Larbin[1]hashtable checker 源代码分析_第1张图片

       先看一下hashTable的类定义:

      

class hashTable {

private:

    ssize_t size;

    char *table;

 

public:

    /* constructor */

    hashTable(bool create);

 

    /* destructor */

    ~hashTable();

 

    /* save the hashTable in a file */

    void save();

 

    /* test if this url is allready in the hashtable

     * return true if it has been added

     * return false if it has allready been seen

     */

    bool test(url *U);

 

    /* set a url as present in the hashtable

     */

    void set(url *U);

 

    /* add a new url in the hashtable

     * return true if it has been added

     * return false if it has allready been seen

     */

    bool testSet(url *U);

};

       它只有两个成员变量,一个是它的大小,一个是它的内容。Save函数是把hashTable保存到一个文件中,test函数是判断一个url是否已经存在于这个hashtableset函数是将这个urlhashtable中标明已经见过了,testSet判断这个url有没有被加入过。     

/* constructor */

hashTable::hashTable(bool create) {

    ssize_t total = hashSize / 8;

    table = new char[total];

    if (create) {

       for (ssize_t i = 0; i < hashSize / 8; i++) {

           table[i] = 0;

       }

    } else {

       int fds = open("hashtable.bak", O_RDONLY);

       if (fds < 0) {

           cerr << "Cannot find hashtable.bak, restart from scratch\n";

           for (ssize_t i = 0; i < hashSize / 8; i++) {

              table[i] = 0;

           }

       } else {

           ssize_t sr = 0;

           while (sr < total) {

              ssize_t tmp = read(fds, table + sr, total - sr);

              if (tmp <= 0) {

                  cerr << "Cannot read hashtable.bak : " << 

strerror(errno) << endl;

                  exit(1);

              } else {

                  sr += tmp;

              }

           }

           close(fds);

       }

    }

}

       hashSize定义在type.h中,它的大小为64000000,因为是用位图法,一个字节有8位,所以除以8。如果是创建一个hashtable,就将table中所有值转置空,否则,去读hashtable.bak中的内容。

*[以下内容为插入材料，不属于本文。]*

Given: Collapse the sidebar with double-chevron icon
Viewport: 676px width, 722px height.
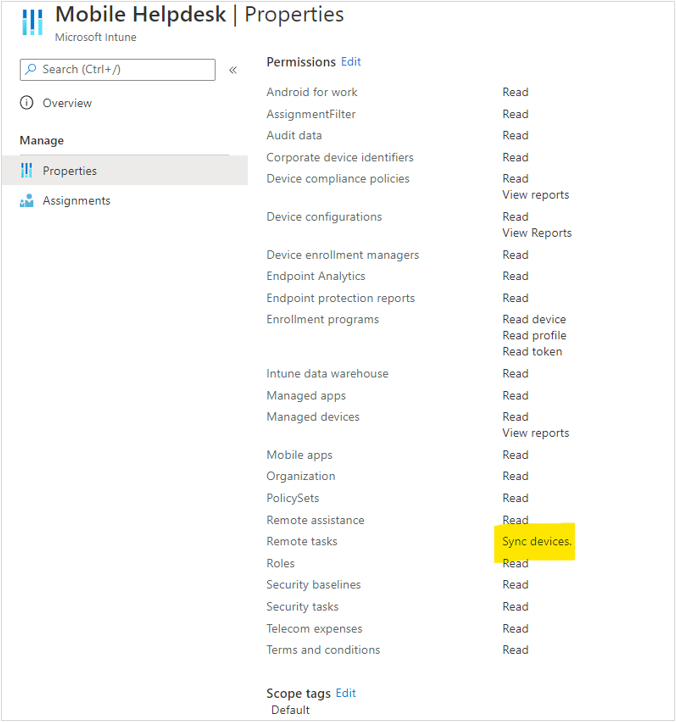Looking at the screenshot, I should (x=233, y=70).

/* save the hashTable in a file */

void hashTable::save() {

    rename("hashtable.bak", "hashtable.old");

    int fds = creat("hashtable.bak", 00600);

    if (fds >= 0) {

       ecrireBuff(fds, table, hashSize / 8);

       close(fds);

    }

    unlink("hashtable.old");

}

  ecrire是法语的write,就是将一个char*buff写入文件的函数,unlink将文件的连接数减少一个,如果当前文件的连接数目为0,并且没有其他程序打开这个文件,则删除,而remove则将文件直接删除。

/* test if this url is allready in the hashtable

 * return true if it has been added

 * return false if it has allready been seen

 */

bool hashTable::test(url *U) {

    unsigned int code = U->hashCode();

    unsigned int pos = code / 8;

    unsigned int bits = 1 << (code % 8);

    return table[pos] & bits;

}

这里计算得到URLhash code,后计算它在哪个字节上,再看它在它个bit上,最后判断这个bit是否已经置过1。

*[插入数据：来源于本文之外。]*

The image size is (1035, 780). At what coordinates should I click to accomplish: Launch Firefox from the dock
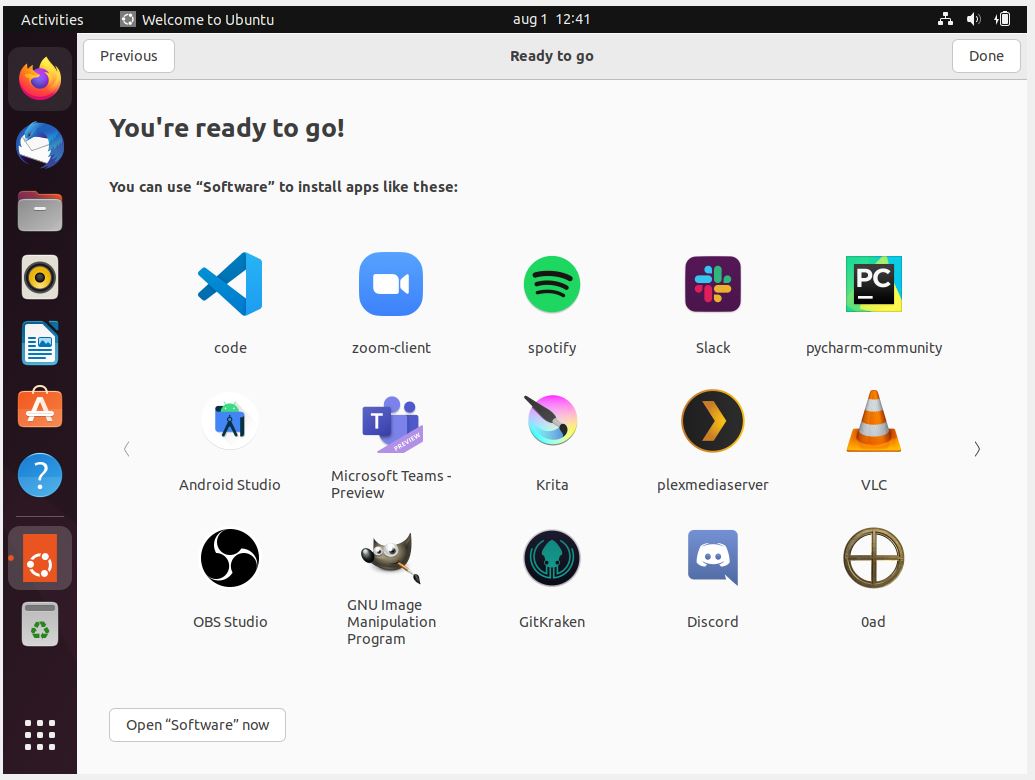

/* return a hashcode for this url */

uint url::hashCode() {

    unsigned int h = port;

    unsigned int i = 0;

    while (host[i] != 0) {

       h = 31 * h + host[i];

       i++;

    }

    i = 0;

    while (file[i] != 0) {

       h = 31 * h + file[i];

       i++;

    }

    return h % hashSize;

}

       代码在utils/url.c。这里是将host name和后面部分做hashnutch里算这个hash code值的时候,是反过来算的,因为这样同一hosturlhashcode的值就会有更大的差异,是不是会更好些呢?这里乘31是经典做法,java中也是这样的。      

/* set a url as present in the hashtable

 */

void hashTable::set(url *U) {

    unsigned int code = U->hashCode();

    unsigned int pos = code / 8;

    unsigned int bits = 1 << (code % 8);

    table[pos] |= bits;

}

      这里有test函数差不多,只是最后用或运算置位。

       checker.h中声明了两个函数:

/** check if an url is already known

 * if not send it

 * @param u the url to check

 */

void check(url *u);

 

/** Check the extension of an url

 * @return true if it might be interesting, false otherwise

 */

bool filter1(char *host, char *file);

check的实现如下:

void check(url *u) {

    if (global::seen->testSet(u)) {

       hashUrls(); // stat

       // where should this link go ?

#ifdef SPECIFICSEARCH

       if (privilegedExts[0] != NULL

              && matchPrivExt(u->getFile())) {

           interestingExtension();

           global::URLsPriority->put(u);

       } else {

           global::URLsDisk->put(u);

       }

#else // not a SPECIFICSEARCH

       global::URLsDisk->put(u);

#endif

    } else {

       // This url has already been seen

       answers(urlDup);

       delete u;

    }

}

Global::seen是一个hashtable对象,用它来判断这个URL是否已经见过。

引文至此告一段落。